I'm new to MTDs; would it be possible to inspect the contents of mtd7 in the image itself? I could use radare for that, no need to stop the boot.
Looks like the answer might be yes? I see hits for "mtd", including "mtd7", in the stock firmware. None at all in the 19.07.7 image.
Here's boot log #2 using r16966-940c196be1.51044/openwrt-mvebu-cortexa9-linksys_wrt1900acs-squashfs-factory.img. This appears to be the full log, but I still wasn't able to interrupt the bootloader. The router still hangs when booting with a live serial connection.
Anyway, looks like the same problem.
Since the apparently corrupted MTD7 is just rootfs2, it seems reasonable to think that if you can get to the uboot prompt you should be able to tftp an image to both partitions simultaneously.
I checked out 19.07.7 in Git and built it according to the beginner's build guide. This image gives the same results.
I searched for the string
before mounting root device and it turned up kernel init code, so the patch @anomeome shared seems not relevant? The kernel itself is checking for a magic value. The error is not occurring during an upgrade script.
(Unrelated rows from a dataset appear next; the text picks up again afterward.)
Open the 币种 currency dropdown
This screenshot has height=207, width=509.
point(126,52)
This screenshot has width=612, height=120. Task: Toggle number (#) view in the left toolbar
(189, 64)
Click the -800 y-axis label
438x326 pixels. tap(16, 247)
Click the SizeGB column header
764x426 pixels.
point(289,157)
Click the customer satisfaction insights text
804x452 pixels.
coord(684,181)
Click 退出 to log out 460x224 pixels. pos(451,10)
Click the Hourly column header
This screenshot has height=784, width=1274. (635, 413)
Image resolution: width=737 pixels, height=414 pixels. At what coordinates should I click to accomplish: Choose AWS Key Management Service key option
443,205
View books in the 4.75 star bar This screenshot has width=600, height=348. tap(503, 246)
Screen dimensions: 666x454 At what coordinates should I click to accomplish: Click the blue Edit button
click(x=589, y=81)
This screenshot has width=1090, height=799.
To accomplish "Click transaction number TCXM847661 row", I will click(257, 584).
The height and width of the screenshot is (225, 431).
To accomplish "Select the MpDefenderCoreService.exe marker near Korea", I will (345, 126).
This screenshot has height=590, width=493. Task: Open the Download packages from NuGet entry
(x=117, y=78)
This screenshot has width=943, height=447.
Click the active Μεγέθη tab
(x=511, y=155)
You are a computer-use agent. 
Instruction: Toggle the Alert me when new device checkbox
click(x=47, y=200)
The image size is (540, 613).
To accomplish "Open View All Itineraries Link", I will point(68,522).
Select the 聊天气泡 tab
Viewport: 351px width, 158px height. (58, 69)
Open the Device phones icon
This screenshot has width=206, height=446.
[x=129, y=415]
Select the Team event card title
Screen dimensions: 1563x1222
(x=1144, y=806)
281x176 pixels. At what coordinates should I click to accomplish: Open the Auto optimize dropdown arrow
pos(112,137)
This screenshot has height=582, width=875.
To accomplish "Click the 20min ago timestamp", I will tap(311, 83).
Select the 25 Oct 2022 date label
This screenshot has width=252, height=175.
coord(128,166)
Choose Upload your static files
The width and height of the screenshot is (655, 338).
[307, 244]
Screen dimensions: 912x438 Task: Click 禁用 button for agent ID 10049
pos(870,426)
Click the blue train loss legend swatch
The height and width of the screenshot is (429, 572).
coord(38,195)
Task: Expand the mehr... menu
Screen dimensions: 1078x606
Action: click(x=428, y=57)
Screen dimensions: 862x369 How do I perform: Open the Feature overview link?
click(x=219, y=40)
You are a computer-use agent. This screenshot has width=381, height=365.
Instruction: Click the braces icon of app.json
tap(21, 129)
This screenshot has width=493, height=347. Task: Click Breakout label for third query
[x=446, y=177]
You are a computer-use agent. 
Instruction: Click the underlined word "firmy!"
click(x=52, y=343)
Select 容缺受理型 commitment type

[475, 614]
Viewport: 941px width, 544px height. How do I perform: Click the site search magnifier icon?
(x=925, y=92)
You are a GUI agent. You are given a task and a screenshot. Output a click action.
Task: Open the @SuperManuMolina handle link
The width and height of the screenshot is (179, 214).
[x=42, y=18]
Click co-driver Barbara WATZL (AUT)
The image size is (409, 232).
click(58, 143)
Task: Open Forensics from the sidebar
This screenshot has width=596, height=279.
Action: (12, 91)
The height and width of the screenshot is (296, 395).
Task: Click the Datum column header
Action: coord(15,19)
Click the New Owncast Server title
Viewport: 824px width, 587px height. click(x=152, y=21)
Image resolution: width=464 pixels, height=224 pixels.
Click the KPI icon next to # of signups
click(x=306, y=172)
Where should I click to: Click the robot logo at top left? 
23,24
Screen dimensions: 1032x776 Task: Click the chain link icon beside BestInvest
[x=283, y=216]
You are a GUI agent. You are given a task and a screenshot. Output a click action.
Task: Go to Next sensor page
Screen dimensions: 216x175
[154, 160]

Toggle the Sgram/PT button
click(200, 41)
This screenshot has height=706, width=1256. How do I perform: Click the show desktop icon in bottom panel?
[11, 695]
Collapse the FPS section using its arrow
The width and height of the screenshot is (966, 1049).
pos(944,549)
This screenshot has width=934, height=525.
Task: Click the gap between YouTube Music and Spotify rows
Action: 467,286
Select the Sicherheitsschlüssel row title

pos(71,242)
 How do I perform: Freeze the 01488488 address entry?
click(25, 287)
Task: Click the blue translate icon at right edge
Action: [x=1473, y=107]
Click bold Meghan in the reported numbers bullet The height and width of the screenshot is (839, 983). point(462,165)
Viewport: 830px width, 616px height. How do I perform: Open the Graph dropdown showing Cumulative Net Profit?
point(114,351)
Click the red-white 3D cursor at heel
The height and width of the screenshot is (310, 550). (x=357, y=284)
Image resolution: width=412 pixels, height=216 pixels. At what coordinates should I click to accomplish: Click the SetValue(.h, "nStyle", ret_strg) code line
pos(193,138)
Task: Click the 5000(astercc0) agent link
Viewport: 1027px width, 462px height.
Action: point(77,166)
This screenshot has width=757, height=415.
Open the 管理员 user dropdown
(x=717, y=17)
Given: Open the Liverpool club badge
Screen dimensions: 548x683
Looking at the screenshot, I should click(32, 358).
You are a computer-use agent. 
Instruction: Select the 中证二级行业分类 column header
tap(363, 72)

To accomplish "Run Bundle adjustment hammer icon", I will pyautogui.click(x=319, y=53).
My next thought is that I need to configure u-boot to go directly to a console and not boot the kernel automatically.
It would be helpful if other WRT1900ACS users could reproduce this problem. I guess many of them did not flash the 19.07.7 image to get OpenWrt on their system; judging by forum activity related to this router, they may have installed OpenWrt at an earlier time, using an older version. I might try that.
My current guess is that the kernel parameters are not right. Per the OpenWrt boot log on the wiki, root=/dev/mtdblock5. This makes sense as it is also declared as "rootfs". Whereas, my image has root=/dev/mtdblock7, which refers to a UBI partition. No other parameters differ, which leads me to believe this change is incorrect. MTD7 is not the rootfs.
To test this, I'll need to change the boot parameters, but I haven't figured that out yet.
Will be dependant on which partition is to be booted, mtd5 ==rootfs1, mtd7==rootfs2
After a conversation with Tusker on IRC, I learned that the suspected reason for hanging when the serial connection is live is that the TTL-USB adapter's pullup resistor has too low a value. I can't do anything about this at the moment, as the solution involves soldering a transistor.
I suspect that all the firmware images I have tried, aside from OEM, assume they are booting from a certain partition, and thus fail to boot when this is not the case. I fixed this problem, therefore, by flashing OEM (overwriting the non-booting OpenWrt image), which causes the router to switch to booting from that partition. Then, I flashed OpenWrt again. It booted without issue.